It is mid-October and a crescent moon is shining to the east whilst it is raining on the car. Still, hopefully the weather will not be as bad as the forecasters predict. By the time I reach the Loch of Strathbeg RSPB reserve near Fraserburgh the weather is much better but still cloudy and dawn will not be with us for another half hour. The car park is nearly full. I get my camera gear ready and head into the dark Visitors Centre.
Victoria Anderson, North East Scotland Coastal Reserves Warden, is already briefing the rest of the group. The latest count reveals there are around 60,000 Pink footed geese on the reserve and that sadly only 2 have chosen to roost in the pools in front of the centre as supposed to the usual 5,000. Oh well , at least the rest of the geese are not too far away.
Geese pair for life and spend all year together, with young birds staying with their parents all the way from their breeding grounds to Scotland for the winter and then back north in the spring before separating to find a mate of their own. Now I do not know about you, but when I hear facts like this I always wonder how they know this, well the some of the geese have had neck rings fitted, they are quite big, pink and have a number on them. This allows researchers to track individual birds see the whole avian soap opera take place.
The first few skeines of geese start to make short flights around the loch before returning to the roost.
The numbers of geese are monitored by taking three Grey Goose Counts per year together with monthly water bird counts, this is not an easy task as the shear numbers of geese and their tendency to fly around in circles make them a tricky subject, however this work shows that the UK wintering population is increasing following a number of good breeding years.
Given that the geese are not being very co-operative we make the short walk to the Tower Pool hide which gives a better view of the low ground where many birds are roosting. As the light improves we can see the huge numbers of birds on the reserve from the resident swans to the large groups of lapwings and the ever vigilant geese.
Suddenly almost all the birds close to us take to the air including about 5,000 geese. The reason for this panic suddenly becomes clear, Ralf is on the move! Ralf is a young White Tailed Eagle that has been on and around the reserve for most of the last 2 years. He is part of the east of Scotland reintroduction program and he must have been wondering what all the fuss is about, he makes a living eating the numerous rabbits that are scattered around the reserve and the dune system, geese are just too hard to catch.
Over the next hour we see numerous amazing lifts of birds with at time up to 20,000 geese in the air at once. In addition small numbers of Whooper Swans can be seen as well as herons, snipe, buzzards and Ralf who spends most of his time sat on a fence post.

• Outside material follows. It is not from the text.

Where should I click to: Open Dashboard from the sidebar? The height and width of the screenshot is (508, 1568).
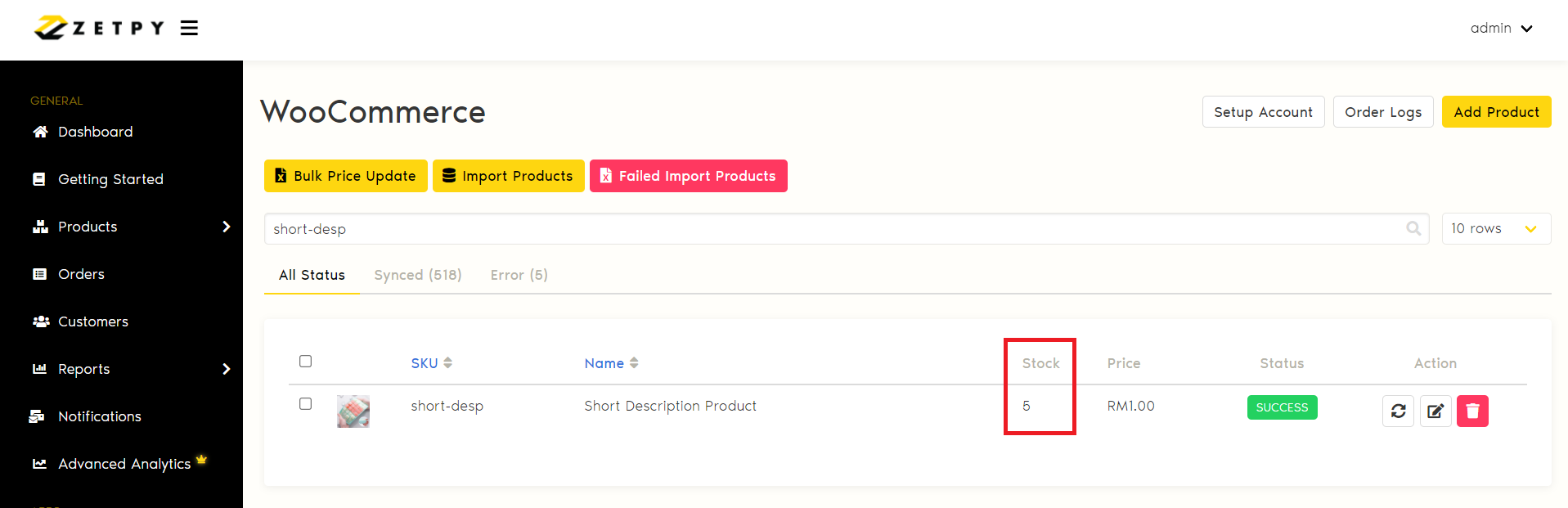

It has been a wonderful morning and a true wildlife spectacle that should be seen by all who get the chance. Most of the members of the group are locals but one couple has travelled from North Wales especially for the event, Elaine and Richard Jones are dairy farmers with a keen interest in Wildife, ‘it may have been a seven and a half hour drive but it was well worth it comments Richard, ‘Especially the sight of an eagle chasing so many geese,’ adds Elaine.